Este título fez-me recordar os meus tempos de tropa. A lembrança veio das profundezas das memórias, porque li no Jornal de Notícias uma notícia que atestava, firmada em estudos credíveis, haver mais graduados do que praças nas Forças Armadas, entenda-se soldados. Como tudo mudou de então.

Fez-me também lembrar um amigo meu, que meio a brincar meio a sério, afirmava para o grupo reunido no café, que nas Forças Armadas, principalmente no Exército, havia mais Generais do que sargentos! E nós riamos perante esta argumentação. Afinal quase adivinhava, pelo menos a pirâmide já a concebia invertida.

Há, efetivamente, cada vez menos praças nas Forças Armadas, e, diz-se nesse estudo, enfrentarmos uma situação bastante crítica: deixou de fazer sentido falar em pirâmide hierárquica, pois a base já é inferior ao conjunto de sargentos e oficiais. Isto é, para explicitar melhor, estamos perante uma pirâmide invertida que perdeu toda a sua estabilidade.

Fontes do Ministério da Defesa, garantem que em 2018 havia apenas 11.369 praças para 8.738 sargentos e 6.905 oficiais, estando, no entendimento dos seus chefes, desvirtuada a estrutura militar, cuja organização é vincadamente hierarquizada.

No artigo, acenam-se também cenários sombrios, caso não sejam tomadas medidas para reforçar o recrutamento e suster a saída de praças. Afirma-se, perentoriamente, que um soldado recebe o ordenado mínimo, – nada aliciante –, e assim sendo, a instituição continuará a perder efetivos, presumindo-se a sua fatalidade.

Há já quem clame o regresso ao Serviço Militar Obrigatório, ainda que a medo, e de forma leve como uma pluma. Atenção, porque é sabido, ser com penas que se «faz a cama»!…

Há sargentos a fazer trabalhos de praças e oficiais a fazer trabalho de sargentos. Está vinculadamente plasmado, consequentemente, as pessoas sentirem-se desmotivadas.
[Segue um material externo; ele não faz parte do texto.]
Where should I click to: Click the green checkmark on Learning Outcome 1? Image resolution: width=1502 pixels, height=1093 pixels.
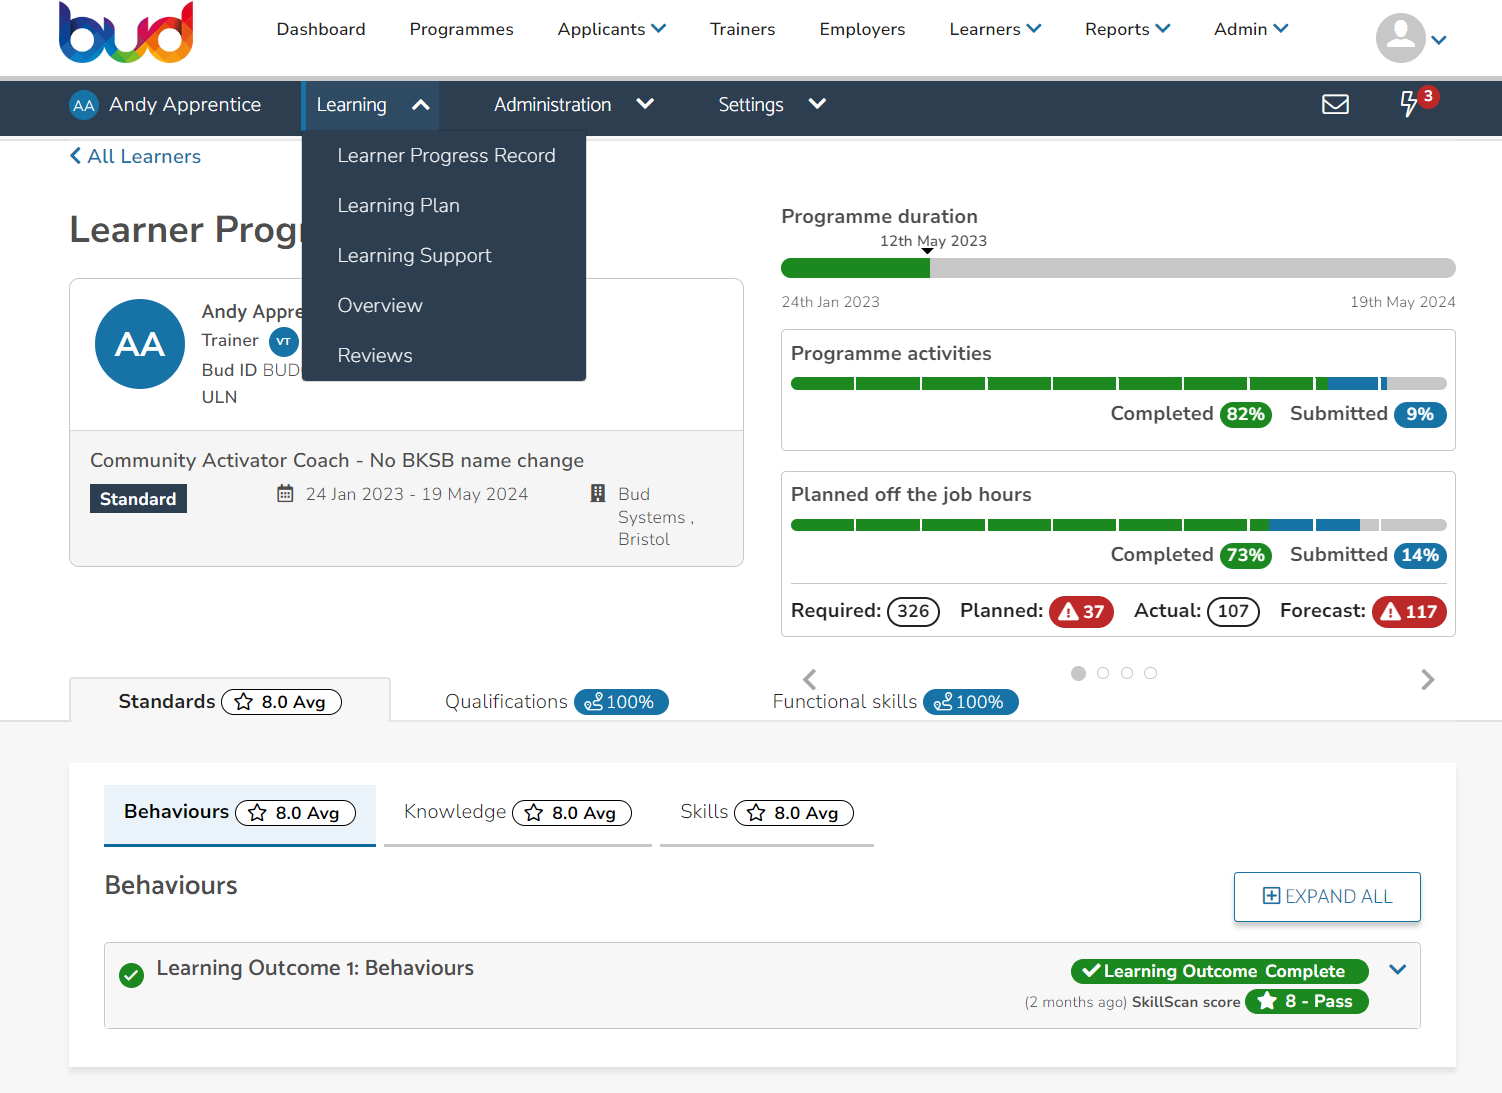pyautogui.click(x=131, y=975)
Pessoalmente, aceitaria a situação, se o nosso Exército fosse tecnologicamente evoluído, mas não é, tirando alguns nichos de forças especiais. Logo, o que se passa, não deve ocorrer e é deveras comprometedor da estratégia e prontidão das Forças Armadas.

Processo de Tancos? Não quero falar desse acontecimento inimaginável.

O Ministério do Exército apresentou um plano de ação com medidas a concretizar nos próximos cinco anos, tentando reverter o problema da perda de efetivos. De entre as propostas apresentadas, é de salientar a criação de um quadro permanente para a categoria de praças, à semelhança da Marinha, e um aumento da sua remuneração. É óbvio ser de plena razoabilidade a proposta apresentada. Quem é que pode ganhar o salário mínimo para trabalhar em média 60 ou 70 horas semanais?

Há soldados que ao fim de seis anos e meio do seu contrato ganham 594 euros por mês. É ganhar mal e, ainda, por cima, e, por vezes, não receberem o tratamento respeitoso que merecem.

As praças, hoje, têm habilitações académicas razoáveis e, no fim do contrato, não têm qualquer futuro. A maior parte deles afirma, ter sido tempo perdido integrar as Forças Armadas Portuguesas.